Dario Donà

Personal information
- Date of birth: September 17, 1961 (age 64)
- Place of birth: Italy
- Position: Midfielder

Senior career*
- Years: Team / Apps / (Gls)
- 1979–1980: Treviso / 31 / (0)
- 1980–1981: Varese / 16 / (0)
- 1981: Milan / 0 / (0)
- 1981–1983: Vicenza / 55 / (6)
- 1983–1984: Bologna / 34 / (5)
- 1984–1985: Verona / 12 / (0)
- 1985–1986: Catanzaro / 23 / (0)
- 1986–1987: Reggiana / 21 / (1)
- 1987–1990: Ancona / 71 / (2)
- Giorgione

= Dario Donà =

Italian footballer (born 1961)

Dario Donà (born 17 September 1961) is an Italian former footballer.

==Early life==

He grew up in Treviso, Italy.
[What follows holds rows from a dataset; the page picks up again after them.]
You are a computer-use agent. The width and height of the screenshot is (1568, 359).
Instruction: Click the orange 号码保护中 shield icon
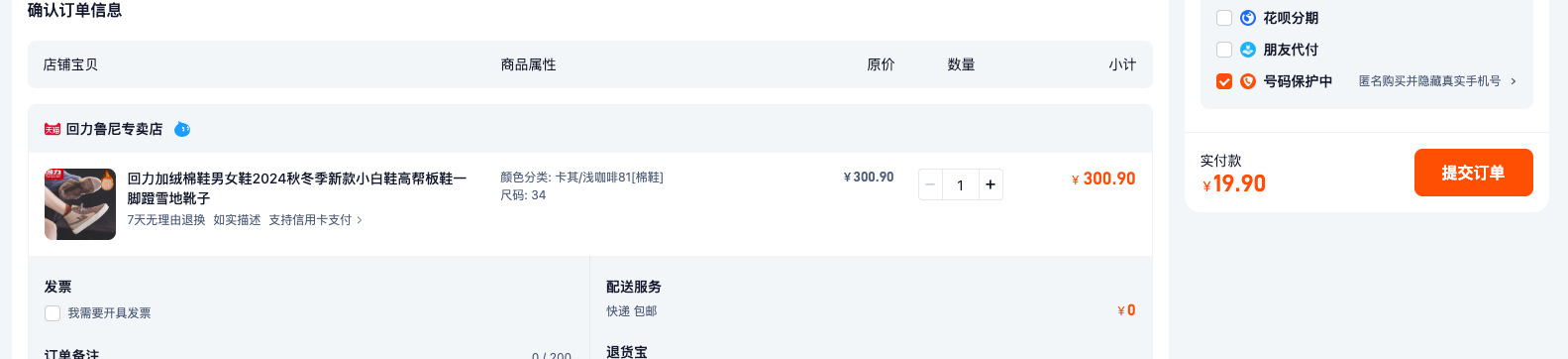tap(1248, 81)
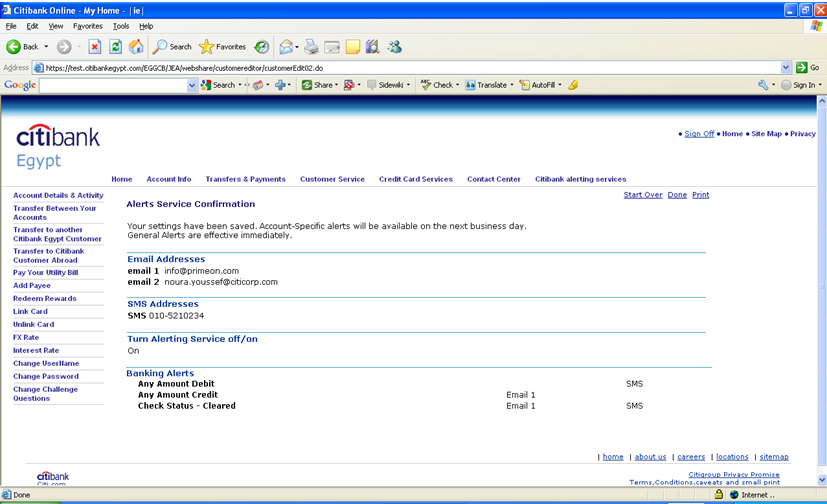Open the Mail icon in toolbar

click(x=287, y=47)
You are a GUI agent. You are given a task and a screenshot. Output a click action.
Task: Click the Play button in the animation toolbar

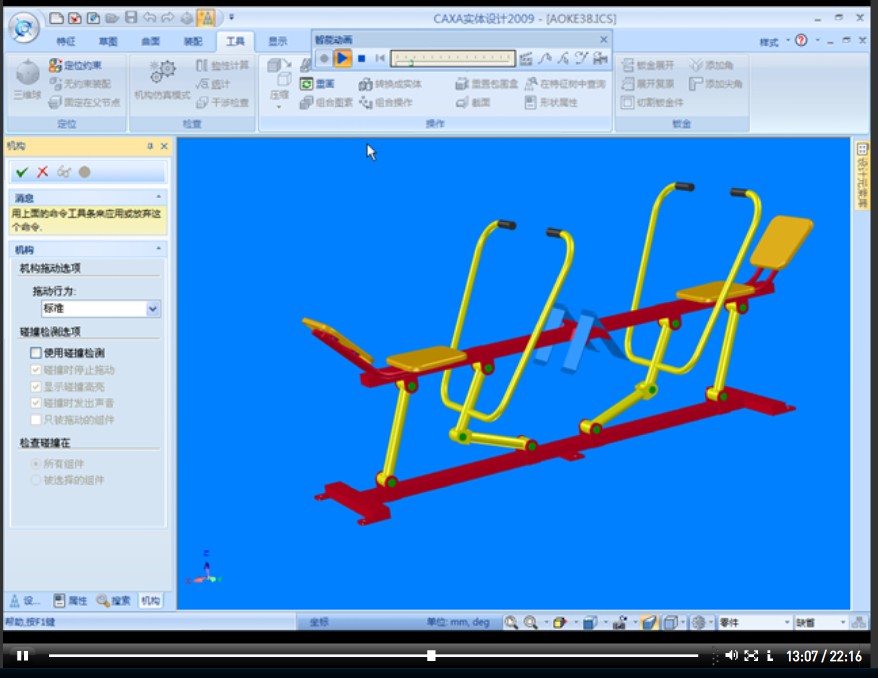[342, 59]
He has four siblings.

==Career==

In 1979, he signed for Italian side Treviso. In 1980, he signed for Italian side Varese. In 1981, he signed for Italian Serie A side Milan. In 1981, he signed for Italian side Vicenza. In 1983, he signed for Italian side Bologna. In 1984, he signed for Italian Serie A side Verona. He helped the club win the league. In 1985, he signed for Italian side Catanzaro. In 1986, he signed for Italian side Reggiana. In 1987, he signed for Italian side Ancona. After that, he signed for Italian side Giorgione.

==Personal life==

He has been married. He has two daughters.